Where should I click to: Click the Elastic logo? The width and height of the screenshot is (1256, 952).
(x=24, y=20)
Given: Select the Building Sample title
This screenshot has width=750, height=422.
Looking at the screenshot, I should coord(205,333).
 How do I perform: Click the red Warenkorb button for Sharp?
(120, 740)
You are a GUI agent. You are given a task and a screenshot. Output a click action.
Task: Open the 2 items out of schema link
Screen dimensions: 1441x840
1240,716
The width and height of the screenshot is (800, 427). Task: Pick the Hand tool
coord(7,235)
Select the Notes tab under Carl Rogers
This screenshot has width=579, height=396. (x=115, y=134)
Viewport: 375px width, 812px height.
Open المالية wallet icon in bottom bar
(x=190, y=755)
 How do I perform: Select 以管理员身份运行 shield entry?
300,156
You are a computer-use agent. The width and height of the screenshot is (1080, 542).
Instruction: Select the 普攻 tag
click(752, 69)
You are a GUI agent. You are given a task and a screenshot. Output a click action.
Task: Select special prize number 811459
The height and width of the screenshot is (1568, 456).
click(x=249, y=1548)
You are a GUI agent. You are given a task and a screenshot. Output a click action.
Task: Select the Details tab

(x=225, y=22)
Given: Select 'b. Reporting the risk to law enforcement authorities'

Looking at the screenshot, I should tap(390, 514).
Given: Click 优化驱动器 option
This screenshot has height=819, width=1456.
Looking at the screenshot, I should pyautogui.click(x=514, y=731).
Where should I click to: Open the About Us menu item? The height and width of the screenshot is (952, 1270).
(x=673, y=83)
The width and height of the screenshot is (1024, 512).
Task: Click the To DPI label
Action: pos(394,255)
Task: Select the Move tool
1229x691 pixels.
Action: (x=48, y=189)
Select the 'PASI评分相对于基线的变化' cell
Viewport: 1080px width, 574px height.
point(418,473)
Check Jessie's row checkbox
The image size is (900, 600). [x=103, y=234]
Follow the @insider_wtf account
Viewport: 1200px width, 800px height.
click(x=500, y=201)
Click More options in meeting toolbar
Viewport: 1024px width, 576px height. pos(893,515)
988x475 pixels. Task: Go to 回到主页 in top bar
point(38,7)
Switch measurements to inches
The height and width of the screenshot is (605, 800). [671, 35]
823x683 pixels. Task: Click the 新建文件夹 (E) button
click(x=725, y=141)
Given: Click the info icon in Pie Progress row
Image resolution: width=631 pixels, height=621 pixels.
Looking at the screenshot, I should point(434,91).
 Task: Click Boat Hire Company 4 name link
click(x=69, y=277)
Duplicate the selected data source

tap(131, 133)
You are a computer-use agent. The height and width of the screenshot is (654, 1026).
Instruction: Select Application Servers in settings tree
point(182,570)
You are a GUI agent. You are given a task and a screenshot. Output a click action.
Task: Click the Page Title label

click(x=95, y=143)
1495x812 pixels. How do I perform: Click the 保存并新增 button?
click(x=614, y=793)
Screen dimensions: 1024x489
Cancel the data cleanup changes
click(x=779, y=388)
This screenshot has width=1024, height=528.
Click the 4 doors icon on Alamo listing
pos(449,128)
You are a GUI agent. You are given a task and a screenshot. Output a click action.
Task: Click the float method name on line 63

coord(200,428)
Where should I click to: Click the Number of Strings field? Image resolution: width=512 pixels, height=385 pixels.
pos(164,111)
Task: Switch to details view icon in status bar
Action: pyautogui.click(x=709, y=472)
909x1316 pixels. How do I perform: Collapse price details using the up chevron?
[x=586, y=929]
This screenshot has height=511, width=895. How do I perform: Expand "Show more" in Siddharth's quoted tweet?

──────────────────────────────

> [Goal of the exercise] Copy out every line of the data above, exactly as given.

> [Expected output]
Where should I click to: Click the Elastic logo? The width and height of the screenshot is (1256, 952).
(x=24, y=20)
Given: Select the Building Sample title
This screenshot has width=750, height=422.
Looking at the screenshot, I should coord(205,333).
 How do I perform: Click the red Warenkorb button for Sharp?
(120, 740)
You are a GUI agent. You are given a task and a screenshot. Output a click action.
Task: Open the 2 items out of schema link
Screen dimensions: 1441x840
1240,716
The width and height of the screenshot is (800, 427). Task: Pick the Hand tool
coord(7,235)
Select the Notes tab under Carl Rogers
This screenshot has width=579, height=396. (x=115, y=134)
Viewport: 375px width, 812px height.
Open المالية wallet icon in bottom bar
(x=190, y=755)
 How do I perform: Select 以管理员身份运行 shield entry?
300,156
You are a computer-use agent. The width and height of the screenshot is (1080, 542).
Instruction: Select the 普攻 tag
click(752, 69)
You are a GUI agent. You are given a task and a screenshot. Output a click action.
Task: Select special prize number 811459
The height and width of the screenshot is (1568, 456).
click(x=249, y=1548)
You are a GUI agent. You are given a task and a screenshot. Output a click action.
Task: Select the Details tab

(x=225, y=22)
Given: Select 'b. Reporting the risk to law enforcement authorities'

Looking at the screenshot, I should tap(390, 514).
Given: Click 优化驱动器 option
This screenshot has height=819, width=1456.
Looking at the screenshot, I should pyautogui.click(x=514, y=731).
Where should I click to: Open the About Us menu item? The height and width of the screenshot is (952, 1270).
(x=673, y=83)
The width and height of the screenshot is (1024, 512).
Task: Click the To DPI label
Action: pos(394,255)
Task: Select the Move tool
1229x691 pixels.
Action: (x=48, y=189)
Select the 'PASI评分相对于基线的变化' cell
Viewport: 1080px width, 574px height.
point(418,473)
Check Jessie's row checkbox
The image size is (900, 600). [x=103, y=234]
Follow the @insider_wtf account
Viewport: 1200px width, 800px height.
click(x=500, y=201)
Click More options in meeting toolbar
Viewport: 1024px width, 576px height. pos(893,515)
988x475 pixels. Task: Go to 回到主页 in top bar
point(38,7)
Switch measurements to inches
The height and width of the screenshot is (605, 800). [671, 35]
823x683 pixels. Task: Click the 新建文件夹 (E) button
click(x=725, y=141)
Given: Click the info icon in Pie Progress row
Image resolution: width=631 pixels, height=621 pixels.
Looking at the screenshot, I should point(434,91).
 Task: Click Boat Hire Company 4 name link
click(x=69, y=277)
Duplicate the selected data source

tap(131, 133)
You are a computer-use agent. The height and width of the screenshot is (654, 1026).
Instruction: Select Application Servers in settings tree
point(182,570)
You are a GUI agent. You are given a task and a screenshot. Output a click action.
Task: Click the Page Title label

click(x=95, y=143)
1495x812 pixels. How do I perform: Click the 保存并新增 button?
click(x=614, y=793)
Screen dimensions: 1024x489
Cancel the data cleanup changes
click(x=779, y=388)
This screenshot has width=1024, height=528.
Click the 4 doors icon on Alamo listing
pos(449,128)
You are a GUI agent. You are given a task and a screenshot. Output a click action.
Task: Click the float method name on line 63

coord(200,428)
Where should I click to: Click the Number of Strings field? Image resolution: width=512 pixels, height=385 pixels.
pos(164,111)
Task: Switch to details view icon in status bar
Action: pyautogui.click(x=709, y=472)
909x1316 pixels. How do I perform: Collapse price details using the up chevron?
[x=586, y=929]
This screenshot has height=511, width=895. How do I perform: Expand "Show more" in Siddharth's quoted tweet?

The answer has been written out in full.